Thursday, May 9, 2013

Convicted Sexual Offenders Have a Lobby

 
By Philip Foley

Convicted sexual offenders have a lobby: Reform Sex Offender Laws (RSOL). Groups are working to change the way penalties are imposed on sexual offenders. While they argue that the criminal justice system per se may not be at fault, they claim it is the 'time served' after the actual time is served that presents the problem. In essence, public punishment continues well after a convicted sex offender is released from prison.

No such lobby exists for aging and elderly women who as juneviles were victims of sexual assault that resulted in catastrophic, confidential pregnancies. These women are in hiding from a society and culture that punishes them for the violence perpetrated against them all those years ago, while holding them accountable to the second generation aggressors hunting them via breached sealed adoption and other confidential records.

The trauma and guilt victims suffer from sexual assault imposes a "LIFE" sentence. Profound trauma makes it impossible for victims to speak for themselves. The criminal and civil legal system forces them to appear in person to fight for the right to protect themselves from unwanted intrusion into their personal and family lives. Many elderly women are not equipped to understand the violence they were subjected to as junviles and the protections the law could provide, if it was accessible to them, when that violence re-asserts itself in their elder years.

We have federally required ramps and doorways for physically disabled persons to gain access to the legal system.

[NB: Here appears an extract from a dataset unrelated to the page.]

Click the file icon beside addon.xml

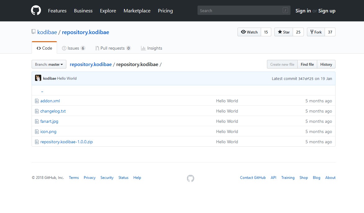[37, 101]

We need to create access for elderly women disabled by past sexual trauma who are trying to cope alone with its resurgence into their lives.

Elderly women enduring stalking and abuse as a result of a confidential, catastrophic pregnancy must be permitted to have "champions." Persons who can appear for them; persons who can adequately represent them through the civil and criminal justice system. Emotional and psychological safety is paramount to a trauma victim. Elders require prospective on the trauma they endured and they need to be informed about what protections the legal system can offer them and their families.

Most trauma victims are unable to articulate their needs to an attorney; most are unable to describe their ordeal to anyone they do not completely trust. Trauma victims survive by adapting to whatever the situation requires them to be or to say.

Convicted sexual offenders enjoy a lobby. Unless society permits them equal access via champions, elderly women re-victimized by past sexual assault will never be so fortunate.

Contact your legislators and insist that elder women re-traumatized by sexual violence through information gained from confidential sources be granted this basic civil right.